Users who volunteered for the study were already interested in music, and most had years of musical training. Despite their experience, the initial test showed that users could not reliably distinguish composers’ styles at the beginning of the study (blue bars in Figure 8).
After just a few hours of training through the Learning Program, users showed significant improvement on the final test (red bars in Figures 8 and 9). Users improved in their ability to correctly identify both the composer and the musical period of a clip of piano music. Users learned musical period styles even though the styles were not directly trained.
Reflection
Learnings - first iteration
First attempt: I joined the project as a research assistant with a background in psychology and music. I gained some of my first research experience outside of a classroom. With the lead researcher and my fellow research assistant, I helped design, build, and run participants in the first iteration of the Learning Program. Specifically, I helped choose included composers, suggested the longer enforced delay for incorrect trials, collected and analyzed musical clips, and ran participants.

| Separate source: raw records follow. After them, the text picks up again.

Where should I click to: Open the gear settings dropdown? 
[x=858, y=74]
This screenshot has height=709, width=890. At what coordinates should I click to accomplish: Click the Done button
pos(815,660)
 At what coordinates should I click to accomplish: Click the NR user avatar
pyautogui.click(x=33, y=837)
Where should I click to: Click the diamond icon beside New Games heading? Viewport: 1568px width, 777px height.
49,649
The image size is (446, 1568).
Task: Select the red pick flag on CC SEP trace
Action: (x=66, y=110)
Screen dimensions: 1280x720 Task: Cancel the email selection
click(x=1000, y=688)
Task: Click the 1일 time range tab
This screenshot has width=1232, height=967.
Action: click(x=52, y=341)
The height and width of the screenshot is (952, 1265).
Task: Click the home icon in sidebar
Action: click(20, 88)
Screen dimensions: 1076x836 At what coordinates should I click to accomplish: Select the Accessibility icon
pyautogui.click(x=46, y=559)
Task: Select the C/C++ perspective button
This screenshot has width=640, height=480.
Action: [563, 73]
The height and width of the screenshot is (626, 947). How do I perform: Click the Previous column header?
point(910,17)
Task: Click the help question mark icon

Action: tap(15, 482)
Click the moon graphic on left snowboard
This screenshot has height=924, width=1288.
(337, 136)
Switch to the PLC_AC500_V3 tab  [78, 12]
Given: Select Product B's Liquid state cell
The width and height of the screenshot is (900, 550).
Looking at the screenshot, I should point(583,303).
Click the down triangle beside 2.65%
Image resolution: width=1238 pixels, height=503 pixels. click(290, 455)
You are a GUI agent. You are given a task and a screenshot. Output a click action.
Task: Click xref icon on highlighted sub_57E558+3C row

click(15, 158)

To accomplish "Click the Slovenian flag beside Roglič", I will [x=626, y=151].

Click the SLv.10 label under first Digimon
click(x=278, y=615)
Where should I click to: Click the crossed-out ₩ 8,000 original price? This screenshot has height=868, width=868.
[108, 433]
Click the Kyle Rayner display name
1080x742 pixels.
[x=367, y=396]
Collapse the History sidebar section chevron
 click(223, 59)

Learnings - second iteration
Second iteration (focus of this case study): I was the lead researcher, partnering with the researcher who lead the first iteration as my co-lead. Through managing the study and our team of research assistants, I gained valuable experience with a variety of research tasks. I lead my first team of researchers, training research assistants in their tasks (collecting music clips, reading and discussing papers, running participants, helping program the test, helping transform the raw data into signal detection measures, presenting at lab meetings and conferences) and mentoring them in research design and ethics, analysis, and programming.
I also practiced collaborating in carefully designing complex research. Prior research could not clearly show whether composer style existed, so designing our study well was critical. Participants in the first iteration did not show much learning, so we redesigned of the Learning Program to make it less challenging. I ensured that we had more than one composer per period, and that we controlled for other important variables. We also wrestled through designing a new test that would capture more learning from our new Learning Program. By working through the design with my more experienced colleagues, I learned more about how to think through a broad range of possibilities.
Additionally, I gained more experience statistically analyzing data with signal detection and ANOVA analyses. I taught the research assistants about signal detection, and supervised their calculation of signal detection measures. Using signal detection allowed us to model the ability to recognize the composer (signal) separately from the bias (noise) in our data. I conducted ANOVA analyses on the signal detection measures in SPSS, gaining more experience with running statistics and with SPSS.
Finally, I gained experience communicating findings visually, orally, and in writing. I was the lead author of our paper, leading the research and writing most of the text, in collaboration with my co-lead and manager. I also created a scientific poster based on the research, and presented it at the International Conference on Music Perception and Cognition. I and my co-lead also coached our research assistants through making and presenting a poster on the research for a competitive undergraduate research conference.
What I Would Do Next
If I were to follow up on this study, I would next run a true experiment to confirm the findings of this quasi-experimental design. I might also interview some experts on the composers in the Learning Program to collect qualitative data on how experts characterize the composers’ styles, and then quantitatively test those descriptions with musical novices by having the novices match the descriptions to longer clips of music.
I would also be interested in trying to replicate these findings in a very different kind of music, like electronic dance music (EDM). That would be an extreme test of how far our results generalize, and more relevant to the majority of the music industry.